In pursuing this, ‘Implementing Norms, Changing Minds’ is strengthening the capacities of duty bearers and rights- holders, more specifically women's organizations, to inter alia:
Ensure that normative frameworks cover all forms of violence and the various settings in which they occur, and account for all perpetrators involved (family members, intimate partners including couples not living together and those in same sex relationships, community members, state authorities, armed forces, etc.).
Ensure that normative frameworks contain comprehensive prevention and protection measures and integrated support to victims (health, legal, employment, housing, financial assistance) alongside the prosecution and conviction of perpetrators.
Advocate for legislation and policies that will ensure equal access to general and specialist support services for all women and girls, regardless of geographic location, socio-economic status, disability, and ethnic background.
Ensure that monitoring mechanisms are in place and functioning to assess progress and ensure accountability.
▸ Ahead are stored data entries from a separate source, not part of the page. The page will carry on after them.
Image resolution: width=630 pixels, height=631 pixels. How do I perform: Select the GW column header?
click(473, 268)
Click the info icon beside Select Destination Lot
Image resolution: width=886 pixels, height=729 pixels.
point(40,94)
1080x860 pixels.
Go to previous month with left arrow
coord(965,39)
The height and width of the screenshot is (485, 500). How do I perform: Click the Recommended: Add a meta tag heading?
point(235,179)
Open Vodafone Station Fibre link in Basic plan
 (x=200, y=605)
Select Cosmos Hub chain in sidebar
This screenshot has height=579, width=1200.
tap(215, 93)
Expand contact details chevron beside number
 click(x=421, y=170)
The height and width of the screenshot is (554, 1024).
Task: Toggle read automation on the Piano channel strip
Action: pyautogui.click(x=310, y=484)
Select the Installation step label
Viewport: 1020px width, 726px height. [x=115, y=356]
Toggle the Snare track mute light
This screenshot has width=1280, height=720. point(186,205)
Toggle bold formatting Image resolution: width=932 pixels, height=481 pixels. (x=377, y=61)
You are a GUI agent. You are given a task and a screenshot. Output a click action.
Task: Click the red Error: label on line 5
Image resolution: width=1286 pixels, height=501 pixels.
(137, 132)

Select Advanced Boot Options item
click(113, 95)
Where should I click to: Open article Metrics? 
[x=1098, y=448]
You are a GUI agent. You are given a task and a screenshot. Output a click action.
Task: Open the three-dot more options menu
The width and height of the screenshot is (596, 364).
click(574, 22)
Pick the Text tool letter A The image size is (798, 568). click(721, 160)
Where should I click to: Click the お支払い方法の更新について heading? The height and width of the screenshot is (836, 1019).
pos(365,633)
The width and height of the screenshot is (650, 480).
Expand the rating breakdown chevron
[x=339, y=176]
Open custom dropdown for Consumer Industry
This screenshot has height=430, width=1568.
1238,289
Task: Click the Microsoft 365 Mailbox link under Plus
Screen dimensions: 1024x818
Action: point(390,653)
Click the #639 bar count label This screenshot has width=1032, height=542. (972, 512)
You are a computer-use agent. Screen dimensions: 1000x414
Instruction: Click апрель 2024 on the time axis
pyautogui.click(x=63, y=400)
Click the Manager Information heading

Through support provided to partner CSOs and CSO networks, the programme has contributed to the achievement of significant results in improving and implementing normative frameworks.
In Albania, the programme contributed to the development of the Action Plan on the implementation of the recommendations of the Group of Experts on Action against Violence against Women and Domestic Violence (GREVIO), adopted by the National Council for Gender Equality following the publication of the GREVIO baseline report in November 2017. With regards to domestic violence, as a result of the advocacy work of the Monitoring Network on Gender-based Violence, the Director of the Internal Affairs and Complaints Service of the Interior Ministry adopted a six-month inspection plan from September 2018 to monitor the procedures of police officers when dealing with domestic violence cases. Additionally, the new Law on Social Housing in Albania has specific provisions that include women survivors of domestic violence among the groups prioritized for social housing, in accordance with the Istanbul Convention.
Finally, the recently-amended domestic violence legislation (Law no. 27/2018 date 23.07.2018 - Amendments to the Law No. 9669, dated 18.12.2016, “On Measures Against Violence in Family Relations”) protects non-married partners, improves the procedures for the protection of persons with disabilities from domestic violence, improves the services provided for victims of gender-based violence and improves judicial procedures related to the issuance of urgent protection orders and protection orders.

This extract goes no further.